Nobel Prizes in Economics are awarded for long-term research, not for the role of economists in current debates, so they don’t necessarily have much bearing on the political moment. You might expect the disconnect to be particularly strong when the prize is awarded primarily for the development of new research methods.
And so is the latest prize, awarded on Monday to David Card, Joshua D. Angrist and Guido W. Imbens, leaders of the “credibility revolution” – a shift in the way economists use data to assess theories – which swept away the economy. the past generation.
It turns out, however, that the credibility revolution is extremely relevant in current debates. Indeed, studies using the new approach have, in many cases, but not all, reinforced the argument for a more active role of government in tackling inequalities.
As I will explain, this is no accident. But first, what is this revolution?
Economists generally cannot do controlled experiments – all we can do is observe. And the problem with trying to draw conclusions from economic observations is that anytime, anywhere, there is a lot going on. For example, the economy exploded after Bill Clinton raised taxes on top earners and reduced the budget deficit. But did these tax policies cause prosperity, or was Clinton just lucky to preside over a tech boom?
Before the Credibility Revolution, economists essentially tried to isolate the effects of particular policies or other changes by using sophisticated statistical methods to control for other factors. In many cases, that’s still all we can do. But such an attempt is only as good as the checks, and there is usually endless room for controversy over the results.
In the 1990s, however, some economists realized that there was an alternative approach, that of exploiting “natural experiments” – situations in which the vagaries of history offer something akin to the type of controlled trial that researchers might want to conduct but cannot.

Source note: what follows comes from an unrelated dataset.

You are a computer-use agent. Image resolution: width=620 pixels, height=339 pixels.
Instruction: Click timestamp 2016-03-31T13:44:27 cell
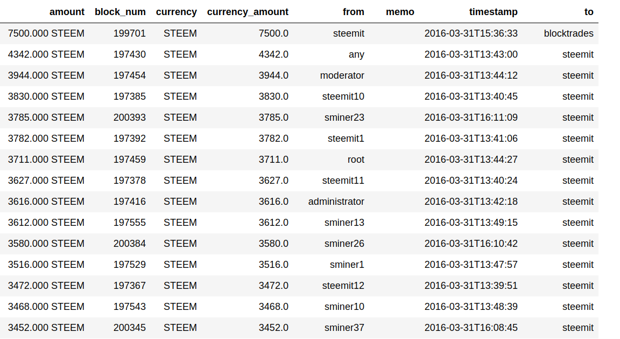coord(471,160)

The most famous example is Card’s research with the late Alan Krueger on the effects of minimum wages. Most economists believed that increasing the minimum wage reduced employment. But is it true? In 1992, the state of New Jersey increased its minimum wage, unlike neighboring Pennsylvania. Card and Krueger realized they could gauge the effect of this policy change by comparing job growth in the two states after the wage hike, essentially using Pennsylvania as a control for the New Jersey experience. .
What they found was that the increase in the minimum wage had very little or no negative effect on the number of jobs, a result confirmed since by examining many other cases. These results argue for not only a higher minimum wage, but also more aggressive attempts to reduce inequalities in general.
Another example: how do you assess the effects of safety net programs that help children? Researchers took advantage of natural experiments created, among other examples, by the gradual roll-out of food stamps in the 1960s and 1970s and several discrete jumps in Medicaid availability in the 1980s. These studies show that children who have recipients of assistance grew into much healthier and more productive adults than non-recipients.
And studies like this argue for the Biden administration’s Build Back Better initiative, which emphasizes investing in children as well as conventional infrastructure.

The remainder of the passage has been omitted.